==== Record extracts

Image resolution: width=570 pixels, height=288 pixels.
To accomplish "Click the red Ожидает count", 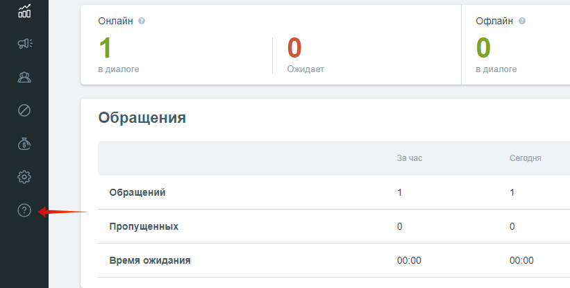I will point(294,48).
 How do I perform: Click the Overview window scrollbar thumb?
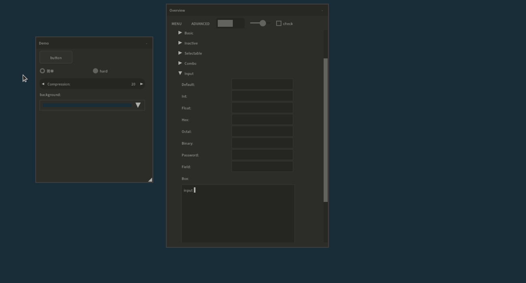click(325, 130)
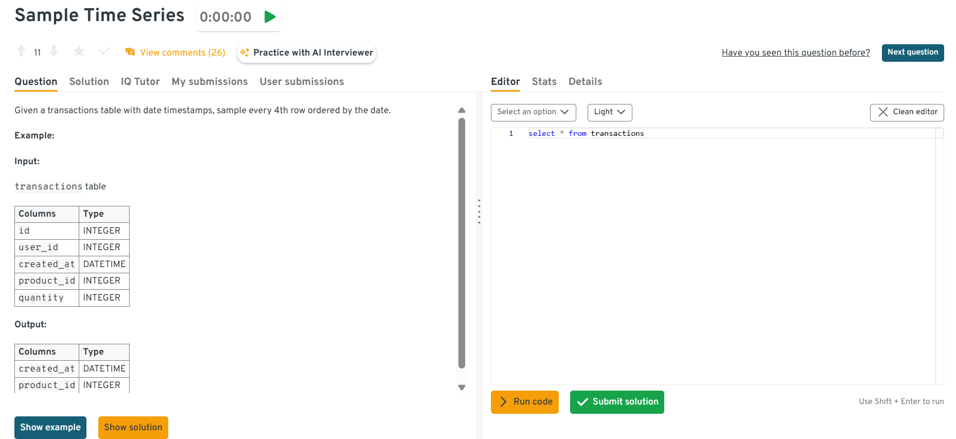This screenshot has width=956, height=439.
Task: Switch to the Solution tab
Action: point(89,81)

========

*Task goal:* Write out, exactly and with nothing added, every line from the one that holds "How do I perform: Click" to the end of the entries above; pictures stay out.

*Answer to the problem:*
 How do I perform: Click the Overview window scrollbar thumb?
click(325, 130)
This screenshot has width=956, height=439.
Task: Switch to the Solution tab
Action: point(89,81)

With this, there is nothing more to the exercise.